• **Problem requirements**: With pictures left out, please repeat word for word the lines from the one containing "Enroll in Course to Unlock (864, 1737)" through the end of the records.

• **Material provided**:
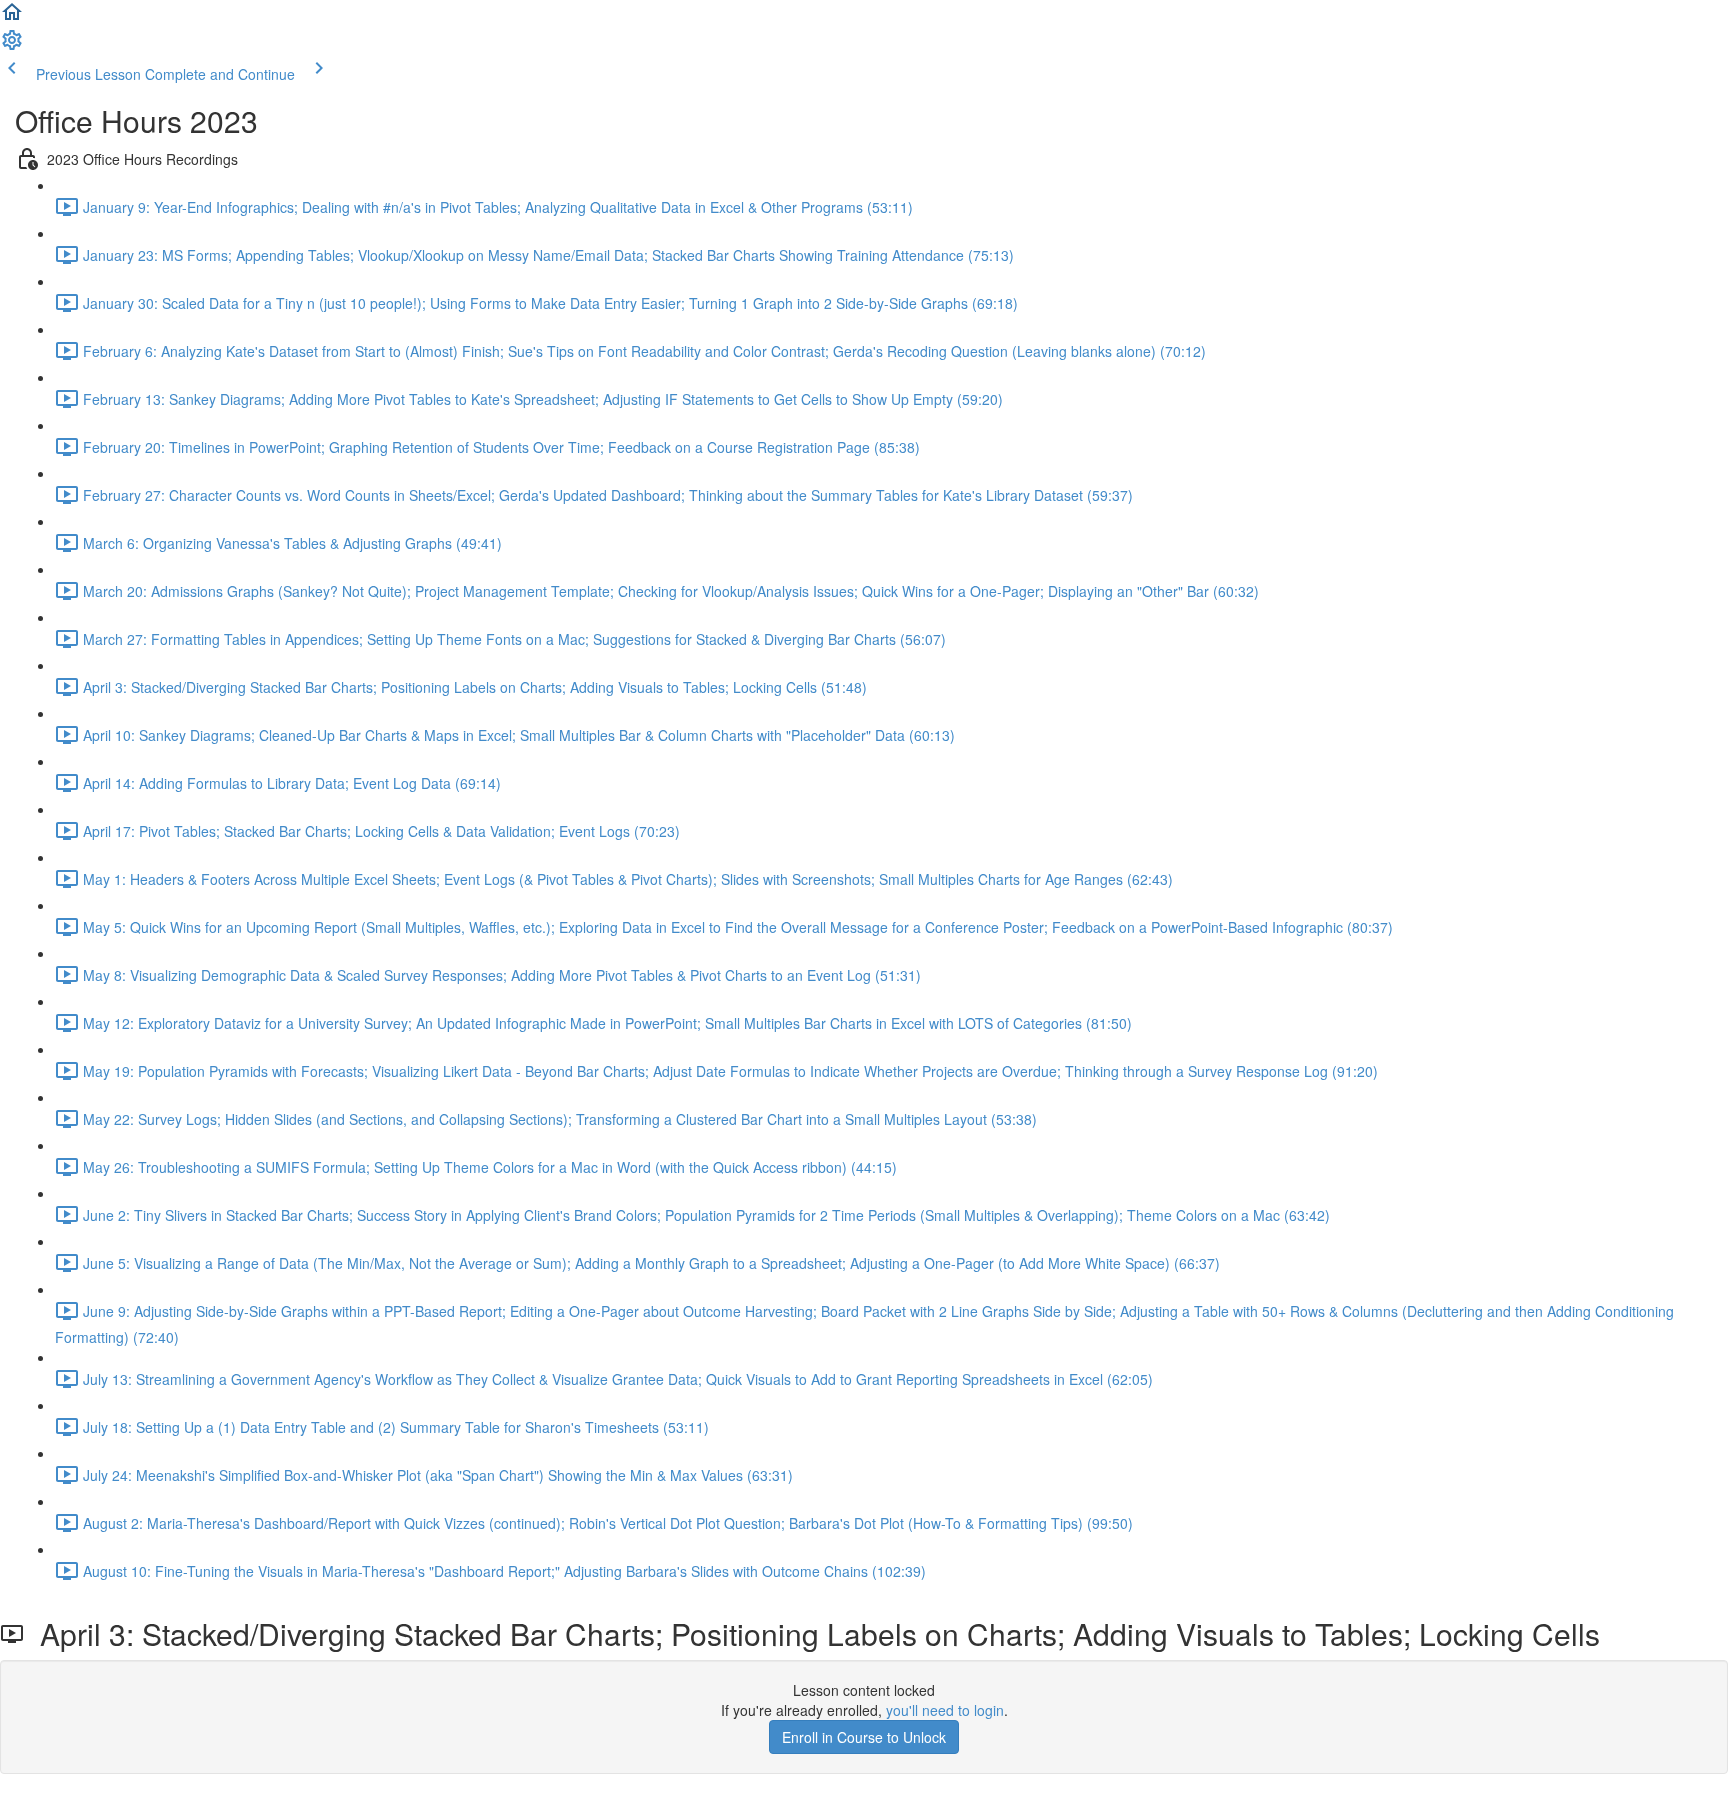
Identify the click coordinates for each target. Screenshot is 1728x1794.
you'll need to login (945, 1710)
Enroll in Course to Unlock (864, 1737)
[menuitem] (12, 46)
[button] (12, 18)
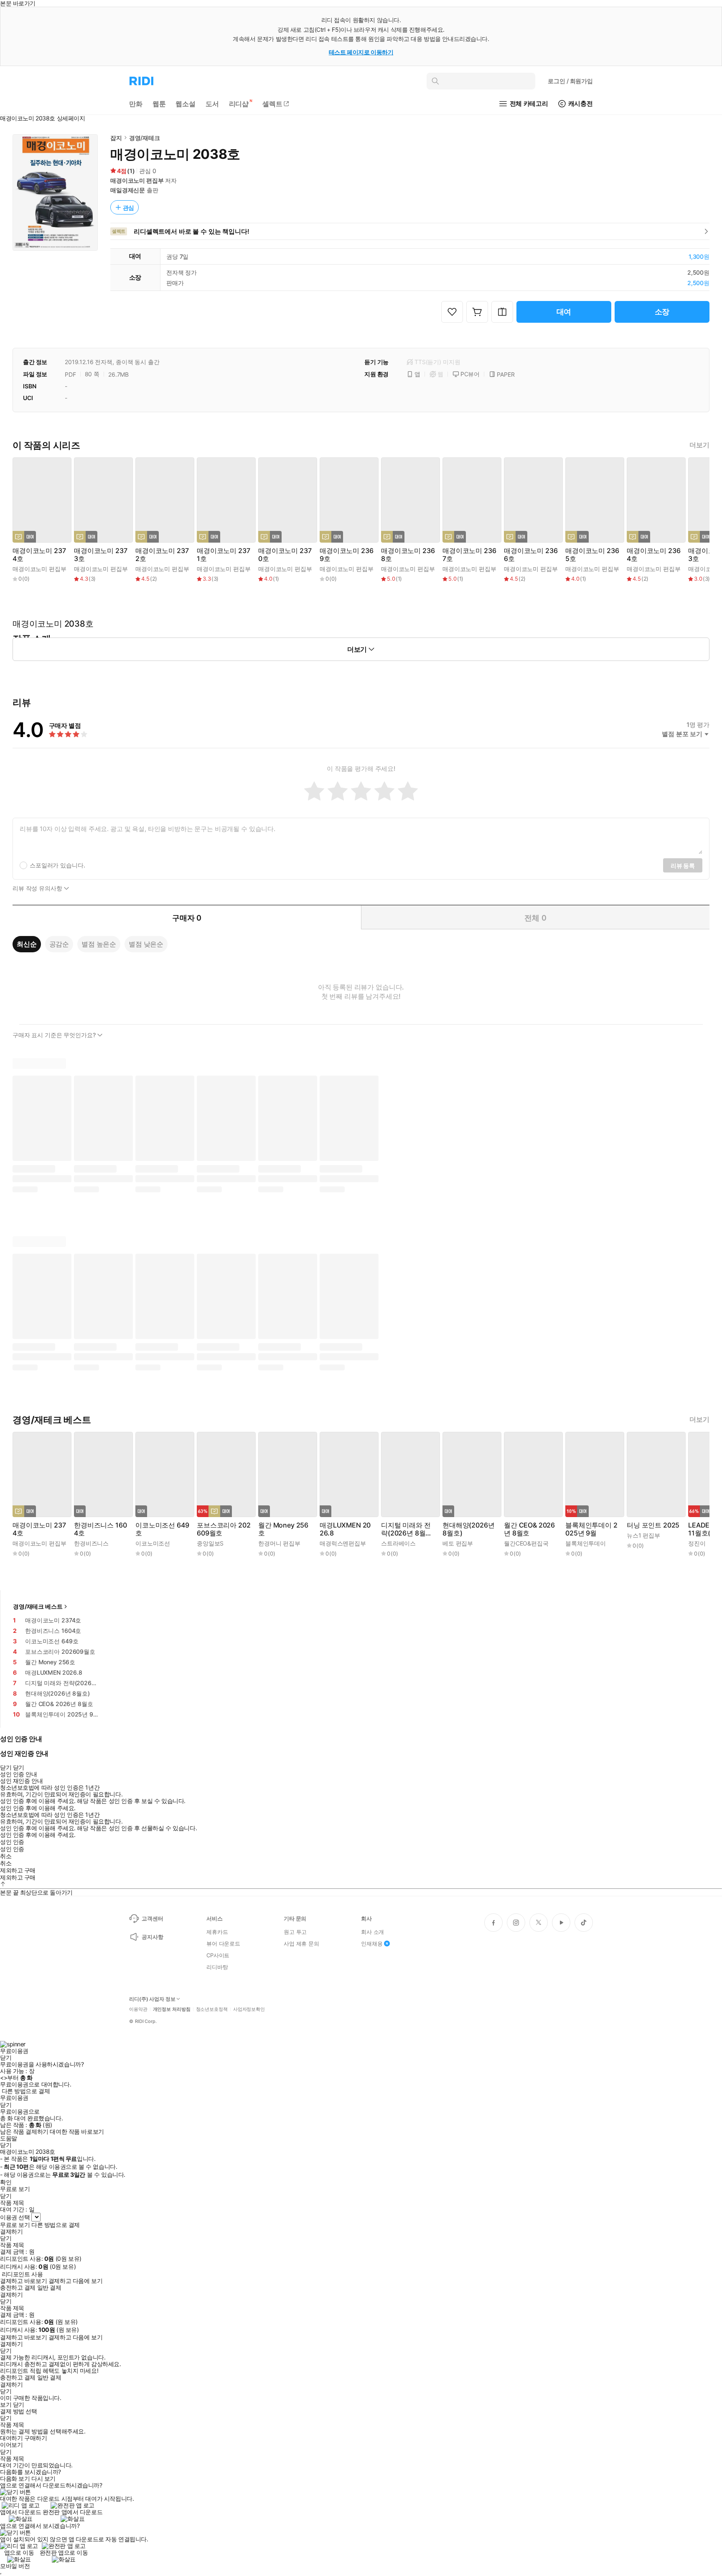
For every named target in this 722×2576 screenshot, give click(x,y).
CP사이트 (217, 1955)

• **Problem solution**:
Enroll in Course to Unlock (864, 1737)
[menuitem] (12, 46)
[button] (12, 18)
For every named target in this 722×2576 screenshot, give click(x,y).
CP사이트 (217, 1955)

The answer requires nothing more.